Collected data entries:
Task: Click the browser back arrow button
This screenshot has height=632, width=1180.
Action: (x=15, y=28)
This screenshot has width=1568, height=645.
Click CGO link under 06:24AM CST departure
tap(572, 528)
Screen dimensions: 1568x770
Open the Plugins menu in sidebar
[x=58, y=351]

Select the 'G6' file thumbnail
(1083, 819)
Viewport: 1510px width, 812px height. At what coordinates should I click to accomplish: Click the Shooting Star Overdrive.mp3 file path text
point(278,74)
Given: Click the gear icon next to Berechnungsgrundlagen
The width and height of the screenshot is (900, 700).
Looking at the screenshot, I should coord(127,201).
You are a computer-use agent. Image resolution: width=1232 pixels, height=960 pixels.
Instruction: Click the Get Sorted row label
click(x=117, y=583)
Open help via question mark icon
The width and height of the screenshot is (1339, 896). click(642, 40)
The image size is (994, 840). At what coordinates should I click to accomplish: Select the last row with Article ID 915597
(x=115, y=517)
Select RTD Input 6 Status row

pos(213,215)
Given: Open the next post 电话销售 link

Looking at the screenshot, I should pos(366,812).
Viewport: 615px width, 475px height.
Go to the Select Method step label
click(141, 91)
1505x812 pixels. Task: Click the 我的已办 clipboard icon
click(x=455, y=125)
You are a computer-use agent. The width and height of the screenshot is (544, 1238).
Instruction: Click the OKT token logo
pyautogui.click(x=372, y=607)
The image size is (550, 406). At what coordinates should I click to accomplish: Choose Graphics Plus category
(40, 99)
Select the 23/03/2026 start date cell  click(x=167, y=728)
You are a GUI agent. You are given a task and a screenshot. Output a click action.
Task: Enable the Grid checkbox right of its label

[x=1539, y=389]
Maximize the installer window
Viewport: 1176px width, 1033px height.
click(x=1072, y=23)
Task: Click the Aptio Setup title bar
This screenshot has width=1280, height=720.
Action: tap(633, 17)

_TASK BRIEF:_
For the word "computer", say how many lines of the records above contain it. Reply with the number alone.

_WRITTEN REPLY:_
2